## 出題 A
下のデータの行のうち、"Check the box for user 望建苏" を含む行からデータの最後の行までを、両端の行も含めて一字一句そのまま書き写して返してください。画像は答えに含めないでください。

## 本文
····················
※個人の見解です

思考の整理や自分語り

郷愁の話

どこかに帰りたいと家でも思う。帰る場所は今ブログを打ってるここであるはずだけど明確に心臓から飛び出る針を感じる。喜びは炭酸水みたいで怒りは蒸気。悲しみは溶けかけのつらら、楽しみは膨張。郷愁は針の形状だと思う。

 

これはたぶん死にたさの類型なんだろう。そういえば妹もたまに言ってたや。そのときも分かるわーって笑って答えてたなおれ。こういう後悔が加速するときすごく帰りたくなるんです。

エモい、という単語を最近ちょいちょい見かけますが、ぼくが死ぬほどエモくなるときは大体公園です。もう手に入らないものが欲しくなるのだろうなと考えました。

幸福そうに遊ぶ家族連れ。春の日曜日の昼過ぎとか。土曜日だとなんとなく余裕のありそうな親御さんたちも日曜は明日仕事だからとか夕方早めに帰りたそうにするんですよ、そんで子供はまだ遊び足りないんですよ。どっちも声を荒げるというより自分のやりたいことを持ちながらも互いを理解しようとする気持ちは若干あって。温かくてまだ日は高くて空は綺麗な水色してて。もう一回だけとか言ってターザンロープ掴んでやったけどやっぱもっかいやりたくなって。まだ帰りたくなくて。
····················
## データ一覧
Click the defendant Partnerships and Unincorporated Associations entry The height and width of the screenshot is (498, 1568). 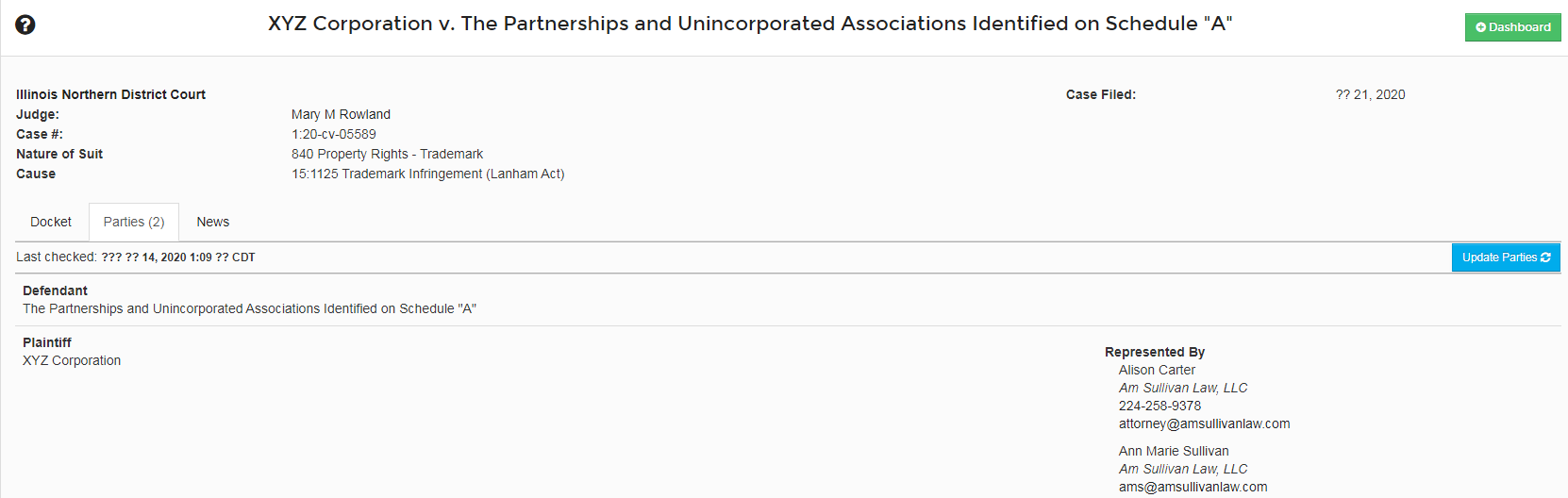[x=249, y=308]
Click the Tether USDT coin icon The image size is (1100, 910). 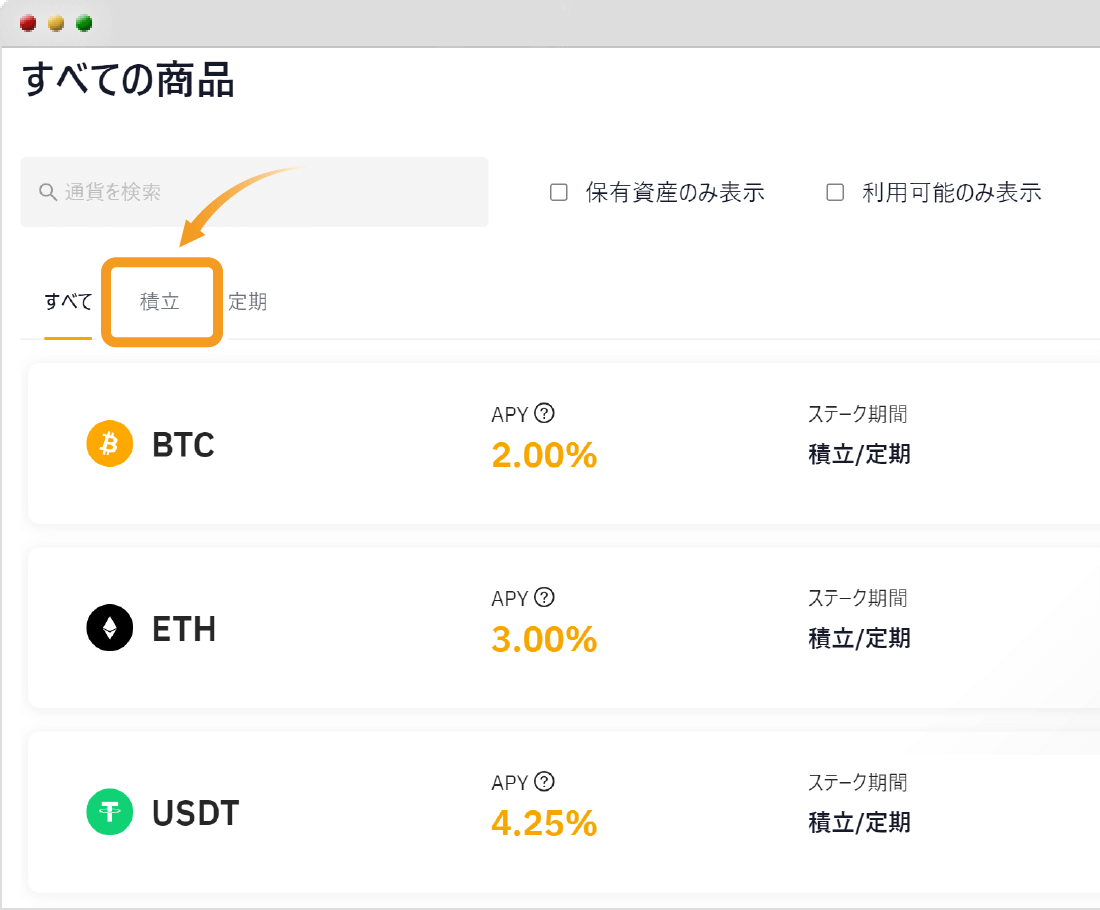click(110, 813)
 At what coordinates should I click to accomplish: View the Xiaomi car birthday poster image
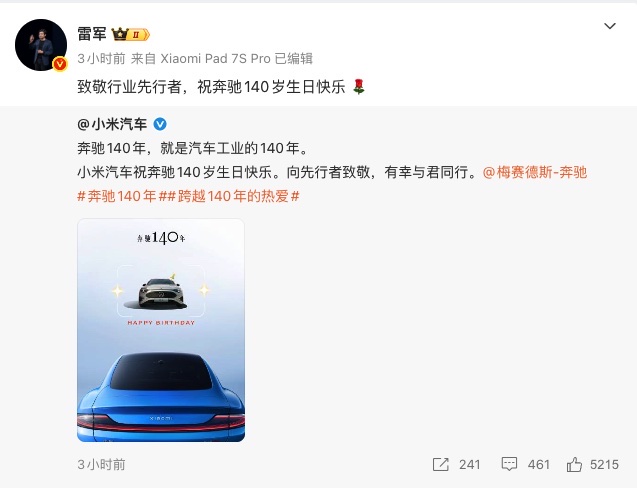[161, 330]
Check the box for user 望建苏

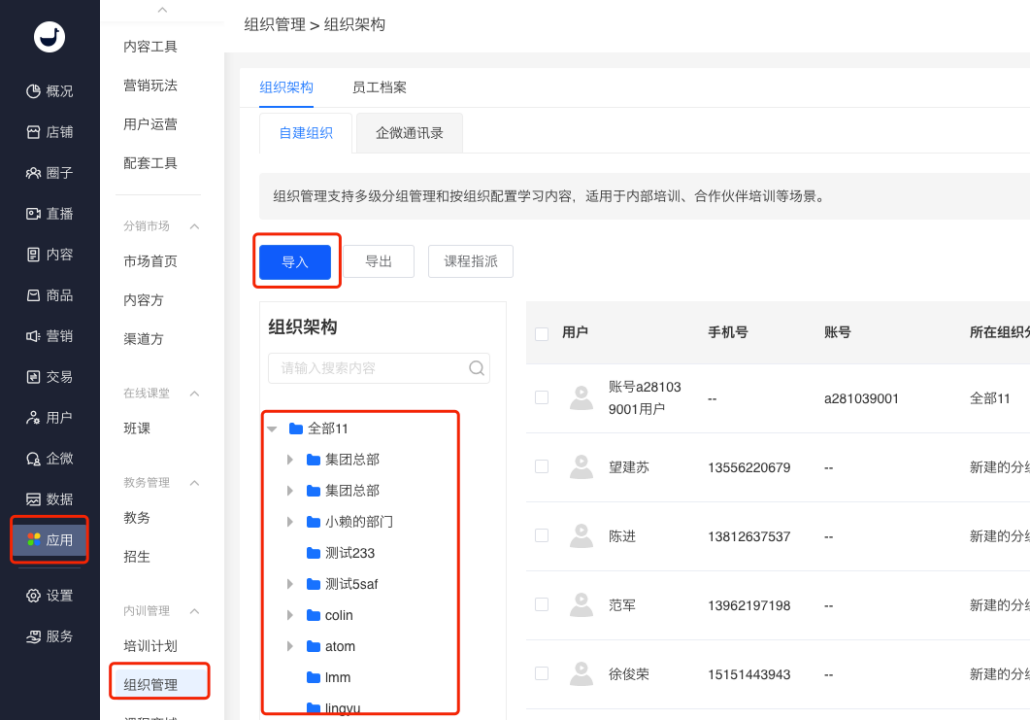click(542, 467)
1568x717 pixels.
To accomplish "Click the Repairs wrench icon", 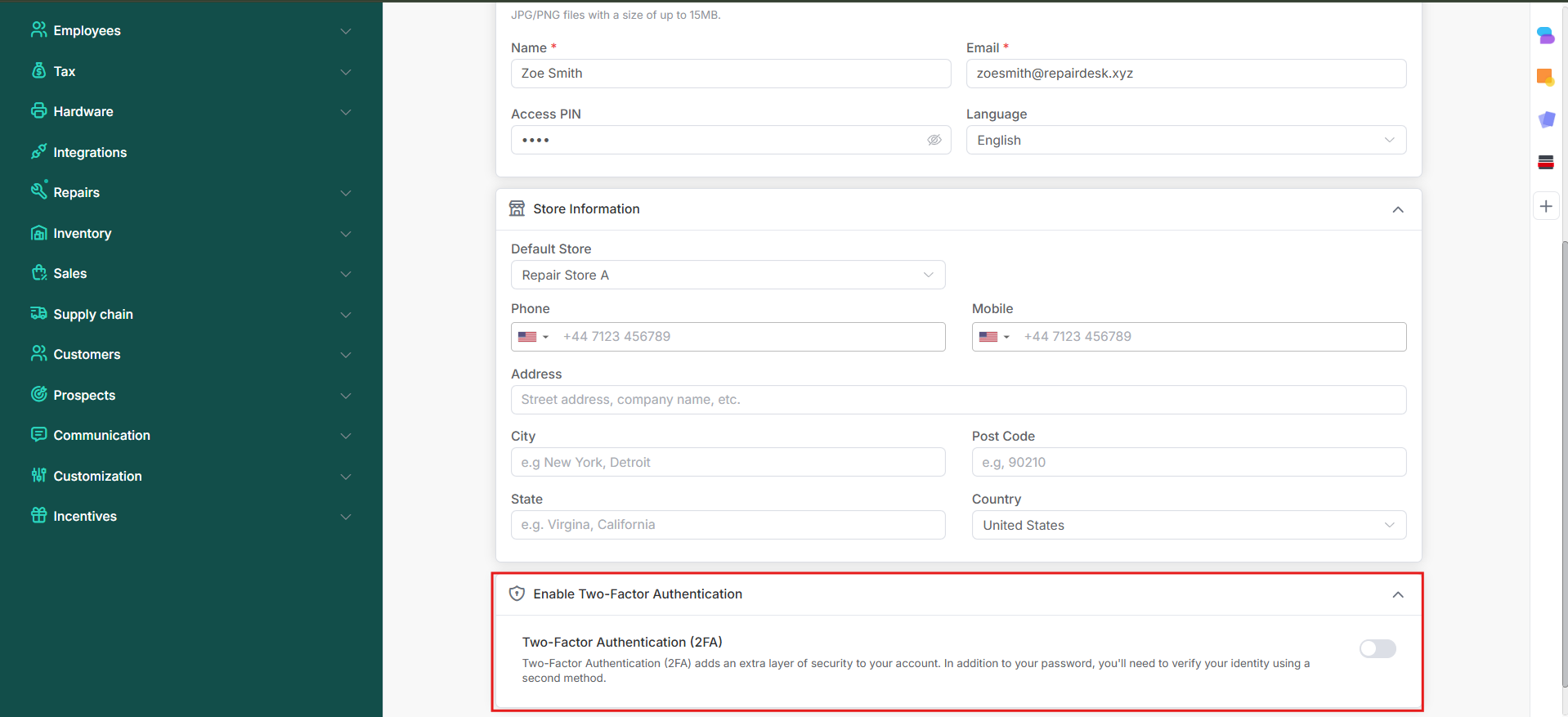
····················
## 出題 B
上に示した郷愁についての文章の続きを、文章が途切れたところから書き足してください。

## 解答 A
Check the box for user 望建苏

click(542, 467)
1568x717 pixels.
To accomplish "Click the Repairs wrench icon", 

## 解答 B
騒ぎ立てる徒党を組んだガキは絡んでくるから得意じゃないけど、そういう、まだコミュニティが家族しかないガキを見てるとなんだか悲しい。しかもコミュニティが(外見だけかもしれないけど)順当に潤滑に回ってるんですよ。なんですかあの幸福な家族。田舎に何件かあったりする宗教だってびっくりだ。あれが幸福と健全の形だと思うよ。価値は人によるものだと思うが俺にとっては間違いなく幸福だ。胸が張り裂けそうという言葉がぴったりだ。

 

父が病床についてから、あぁもう俺は大人で、父さんはたぶんもう昼過ぎの公園にも庭先にも出れないんだろうなって景色がすごく遠くなった。どこかに突き落とされたみたいに。

夕日が差し込んだ病室で無理矢理日に身体を当てる父の姿は庭先にしがみつこうとしているようで、家族みんな精一杯笑っていたから笑ったけど異常に胸が痛んだ記憶がある。父に関してはスゲー辛かった記憶もあるのに死は人を美化してしまうから不思議だ。まあ思い出でまで辛くなりたくないからこれが人間の忘れ方なのかもしれない。生き方なのかもしれない。攻撃性も痛みも現在だけで十分だ。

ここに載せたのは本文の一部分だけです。